Los amantes de los espacios abiertos se identificarán con la forma en que Shepherd contempla la montaña, una visión alejada de la de otros autores centrados en la conquista de la cima. A ella le interesa la observación serena del entorno, mientras otros piensan que las cumbres son una excusa para las competiciones.
«Enfrentarse a la montaña es algo necesario para todo alpinista; pero enfrentarse simplemente a otros ‘jugadores’ y convertirlo en una carrera es reducir al nivel de un juego lo que es, en esencia, una experiencia vital», se lamenta.
La escritora cree que a los apasionados de las alturas los aqueja una enfermedad que «subvierte la voluntad y se impone a la sensatez», y de la que «nunca pedirán curarse». Los síntomas evidentes son la inclinación por los parajes silenciosos y la soledad. Aunque Sepherd considera excesivo calificar esos sentimientos de místicos, no rechaza el adjetivo del todo si se usa de forma coloquial.
«Para un espectador ajeno, ver cómo alguien camina con seguridad por sitios tan peligrosos recuerda más al paso decidido de ciertos condenados a muerte».
«De hecho –explica la autora–, hablando con todo tipo de gente que me cruzo por casualidad en la montaña, me doy cuenta de que la enfermedad del misticismo montañero ataca sin hacer distinciones».
Es una especie de locura crónica que lleva a buscar la compañía de las estrellas en circunstancias en las que cualquiera acaba creyéndose todas las leyendas de Escocia juntas. A la escritora no le extraña en absoluto tal alucinacion. «La magia, las hadas y la brujería no están hechas para quienes se quedan en la cama hasta las ocho».
Según Sepherd, un buen compañero de caminata es «aquel cuya identidad se fusiona con la naturaleza, al igual que sientes que ocurre con la tuya. Así -prosigue-, la charla que surge forma parte de una vida en común y no puede ser ajena». De todos modos, eso no significa que una conversación en la montaña deba girar forzosamente sobre ella. «Pero escuchar es mejor que hablar».
Son los habladores y principiantes, gremio este último al que Shepherd confiesa haber pertenecido, los que acostumbran a buscar la gran panorámica o una gran cima cuando la recompensa puede estar en otra parte. «A menudo, la montaña se entrega por completo cuando no tengo destino alguno, cuando no llego a ningún sitio en concreto, sino que he salido simplemente para estar con ella, igual que se visita a un amigo sin más intención que la de estar con él».
En esa relación de camaradería, los sentidos no dejan de actuar y todo llama la atención: la luz, el aire, la flora, los pájaros, los ciervos… A todos ellos dedica Sepherd unas páginas aparte.

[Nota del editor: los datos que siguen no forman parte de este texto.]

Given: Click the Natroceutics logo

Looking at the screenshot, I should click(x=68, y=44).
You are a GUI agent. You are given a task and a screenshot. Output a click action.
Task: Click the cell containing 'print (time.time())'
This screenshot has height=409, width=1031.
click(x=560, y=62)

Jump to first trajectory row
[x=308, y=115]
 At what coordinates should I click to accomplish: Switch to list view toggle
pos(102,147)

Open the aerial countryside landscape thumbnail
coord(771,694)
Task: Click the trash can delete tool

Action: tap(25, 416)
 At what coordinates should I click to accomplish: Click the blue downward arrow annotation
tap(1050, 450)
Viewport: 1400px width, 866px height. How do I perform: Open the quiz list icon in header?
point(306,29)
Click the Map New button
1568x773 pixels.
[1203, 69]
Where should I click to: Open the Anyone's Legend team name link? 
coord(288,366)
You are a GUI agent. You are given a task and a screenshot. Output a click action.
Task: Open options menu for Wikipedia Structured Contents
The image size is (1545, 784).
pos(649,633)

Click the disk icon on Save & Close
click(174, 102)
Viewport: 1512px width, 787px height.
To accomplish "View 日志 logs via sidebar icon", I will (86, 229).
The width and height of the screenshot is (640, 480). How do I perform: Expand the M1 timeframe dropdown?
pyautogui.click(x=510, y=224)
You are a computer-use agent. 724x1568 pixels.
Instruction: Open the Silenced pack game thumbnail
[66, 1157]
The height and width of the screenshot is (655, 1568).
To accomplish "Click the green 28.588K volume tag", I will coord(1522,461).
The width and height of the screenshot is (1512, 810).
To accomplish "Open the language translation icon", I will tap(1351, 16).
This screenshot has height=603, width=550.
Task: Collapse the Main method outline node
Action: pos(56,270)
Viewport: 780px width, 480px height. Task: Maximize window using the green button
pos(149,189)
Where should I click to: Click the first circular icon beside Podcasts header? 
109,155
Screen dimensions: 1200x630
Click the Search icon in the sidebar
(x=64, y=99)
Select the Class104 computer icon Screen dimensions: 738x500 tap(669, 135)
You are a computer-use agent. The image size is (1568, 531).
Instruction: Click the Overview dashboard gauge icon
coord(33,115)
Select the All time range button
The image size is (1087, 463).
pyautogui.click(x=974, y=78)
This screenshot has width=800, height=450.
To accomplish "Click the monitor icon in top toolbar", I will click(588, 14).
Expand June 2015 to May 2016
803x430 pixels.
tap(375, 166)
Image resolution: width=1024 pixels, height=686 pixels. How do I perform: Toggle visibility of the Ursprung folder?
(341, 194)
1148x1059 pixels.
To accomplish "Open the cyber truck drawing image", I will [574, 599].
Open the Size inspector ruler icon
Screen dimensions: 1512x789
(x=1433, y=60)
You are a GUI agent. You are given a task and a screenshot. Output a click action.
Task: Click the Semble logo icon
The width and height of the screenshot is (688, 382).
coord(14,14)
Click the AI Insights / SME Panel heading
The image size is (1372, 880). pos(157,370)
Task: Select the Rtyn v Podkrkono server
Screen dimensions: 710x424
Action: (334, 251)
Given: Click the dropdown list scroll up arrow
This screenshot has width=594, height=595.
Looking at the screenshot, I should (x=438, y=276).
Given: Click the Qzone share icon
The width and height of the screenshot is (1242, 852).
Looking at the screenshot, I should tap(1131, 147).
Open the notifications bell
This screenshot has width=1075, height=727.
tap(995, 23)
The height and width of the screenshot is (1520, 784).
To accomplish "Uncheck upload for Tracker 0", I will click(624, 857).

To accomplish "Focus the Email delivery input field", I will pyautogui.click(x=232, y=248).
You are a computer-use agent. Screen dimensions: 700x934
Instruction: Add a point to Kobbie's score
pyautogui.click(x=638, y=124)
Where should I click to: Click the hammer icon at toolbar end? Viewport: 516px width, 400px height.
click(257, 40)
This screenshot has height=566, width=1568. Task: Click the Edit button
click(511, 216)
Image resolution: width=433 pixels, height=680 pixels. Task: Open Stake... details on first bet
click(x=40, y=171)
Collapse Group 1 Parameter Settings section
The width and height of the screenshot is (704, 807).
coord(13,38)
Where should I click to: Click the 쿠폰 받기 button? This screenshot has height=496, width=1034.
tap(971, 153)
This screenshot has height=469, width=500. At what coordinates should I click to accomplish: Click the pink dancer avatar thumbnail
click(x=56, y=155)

«Estas huellas (de los animales) hacen que los paseos invernales por la montaña proporcionen un placer especial. Te ves acompañada, aunque no en el tiempo. Por aquí han pasado una liebre saltando, otra trotando…». Pero la escritora no se detiene únicamente en el placer de caminar, sino en esos otros momentos dramáticos en los que los alpinistas, lejos de llegar al éxtasis, caen en una trampa mortal.
«La ventisca es la situación más letal que se puede dar en estas montañas (Cairngorms). Lo que ha de temerse es el viento, más incluso que la propia nieve». El hecho de que una borrasca se pueda cobrar las vidas del hombre o la mujer más experimentados es una realidad que, en opinión de la autora, nadie debe juzgar. «Es el riesgo que todos debemos asumir cuando aceptamos la responsabilidad individual sobre nosotros mismos en la montaña y, hasta que no lo hemos hecho, no empezamos a entenderlo».
Sin embargo, reconoce Sepherd, los habitantes de los Cairngorms son menos complacientes con esas actitudes. Asumen que a algunos les guste caminar en medio de la oscuridad o dormir a la intemperie, pero no soportan a los irresponsables. «Hacia el alpinismo invernal no muestran más que repulsa», asegura la escritora. «… y hablan con amargo realismo de los alocados jóvenes que juegan con la vida humana despreciando las advertencias que se les hacen. Sin embargo, si una persona no vuelve, salen a buscarla con paciencia, obstinación y habilidad, a menudo en unas condiciones meteorológicas espantosas, y cuando ya no queda esperanza de que la persona siga con vida, buscan el cuerpo sin descanso».
En esas operaciones de rescate aparecen de repente individuos corrientes que descubren una faceta insospechada… Eran montañeros ocultos detrás de profesiones rutinarias.